── PASAJE EXTRAÍDO ──

(Un texto de José Manuel Vilabella en el Heraldo de Aragón del 14 de abril de 2018)
Se habla mucho de la cocina del ingenioso hidalgo, pero poco, muy poco, de la de su fiel escudero.
Don Miguel, que era hombre algo despreocupado, escribió su libro desde la decepción y con cierta desgana y trabucó nombres y confundió situaciones y dio, finalmente, a los brazos de la estampa, un original lleno de tachaduras y enmiendas que el impresor Juan de la Cuesta subsanó como quiso o como pudo.
Don Alonso Quijano, antes de perder la razón y convertirse en Don Quijote, era un hidalgo que comía muy ricamente y que se gastaba la mayor parte de sus rentas en darse homenajes gastronómicos. Era lo que hoy denominaríamos un avezado enteradillo de clase media, un señor algo esnob, de esos que hablan con desenvoltura el lenguaje del vino y saben de recetas foráneas. Su mesa era discreta pero sustanciosa: su ollita de vaca o de camero, su sabroso salpicón por las noches, los fastuosos duelos y quebrantos los sábados, las lentejitas los viernes y el sabroso palomino o el pitu de caleya los domingos. ¿Se puede pedir más a principios del siglo XVII, cuando las hambrunas eran pavorosas y a la mayor parte de los españoles no les llegaba la camisa al cuerpo y lampaban por los caminos?
El Quijote es, además de otras muchas cosas, un libro de cocina en el que se habla de quesos y de vinos, de cocidos antológicos, de bodas rumbosas y de lo que comen los miserables y sueñan las gentes de la gleba. Don Quijote tiene la frugalidad del 'gourmet' y Sancho la glotonería del hambriento permanente, el apetito desmesurado del que nunca se quedó harto e imaginó cómo los poderosos daban buena cuenta de la legendaria olla podrida.
Don Quijote, que es un caballero trastornado por la literatura, le va transfiriendo en cada capítulo su locura deslumbrante a ese escudero ingenuo que le sigue con fidelidad y asombro. Pero, ojo, con la locura le pasa también las buenas maneras, el estilo del comedor discreto, los fundamentos de la finura y de la comensalidad exquisita. Sancho es cada vez más demente y más elegante y aprende de su señor el arte de imaginar, descubre el placer de la fantasía y cuando cabalga a lomos de su rucio se cree gobernador de ínsulas y entre sus ensoñaciones adivina lo que come el poder, los placeres de las mesas bien dispuestas, el lujo de las mantelerías de hilo, la estética del vasito de plata. Cervantes, que es un ser misterioso y críptico, eso no lo detalla con claridad en su parlamento pero lo insinúa entre líneas y la cocina de Sancho la encontrará el lector camuflada en los etcétera etcétera, perdida y disfrazada, como aliñada, en los puntos suspensivos.

───

• [DESCRIPCIÓN DE TAREA]: Prosigue el artículo de arriba sobre la cocina de Sancho Panza a partir de su última frase.

── REGISTROS PROPORCIONADOS ──

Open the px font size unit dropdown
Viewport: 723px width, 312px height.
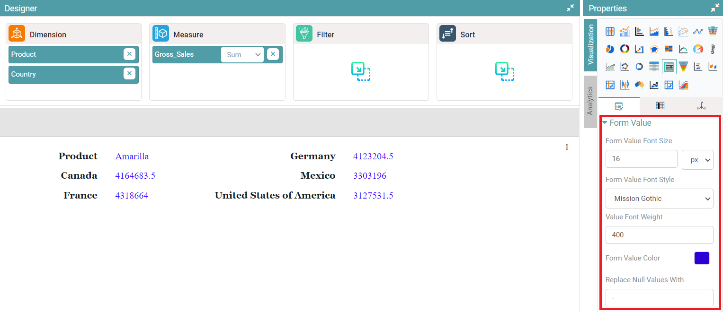pyautogui.click(x=697, y=159)
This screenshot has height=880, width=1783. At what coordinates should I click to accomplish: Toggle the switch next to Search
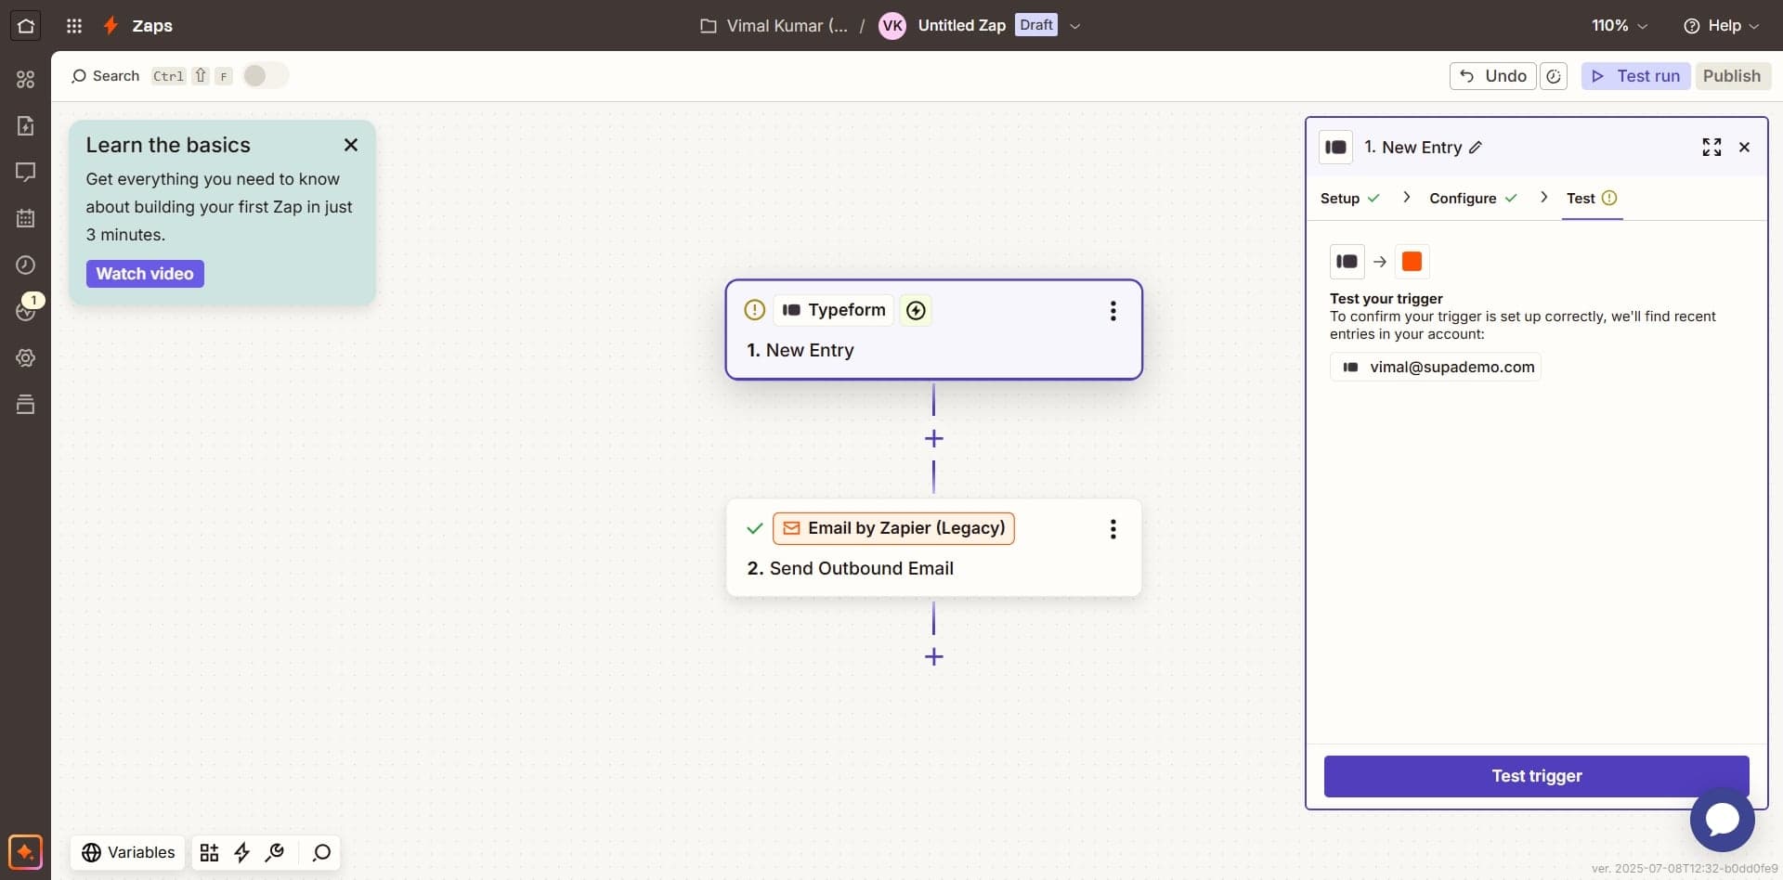(266, 76)
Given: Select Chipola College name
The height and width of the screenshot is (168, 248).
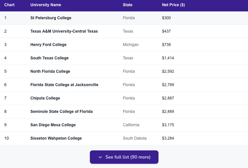Looking at the screenshot, I should click(45, 98).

───

• [RESULTADO]:
Don Miguel, que devuelve la razón a su personaje para que muera como un hombre discreto, le entrega también la mala conciencia, el sentimiento de culpa del que se ha sabido iniciador de gastrónomos en agraz y ensanchador de mentes culinarias obtusas. El ingenioso hidalgo se horroriza cuando ve a los pies de su cama a su alter ego y Sancho, convertido en gastrónomo loco, no se resigna y le conmina con una cierta violencia a que se levante; el escudero le dice de malos modos al caballero que se deje de pamplinas y retorne a la acción de la culinaria activa, le insta a que no se deje morir de inanición, a que resista, coma a dos carrillos, llene la andorga y vuelva a los campos de la fantasía disfrazado de pastor y cantor de églogas.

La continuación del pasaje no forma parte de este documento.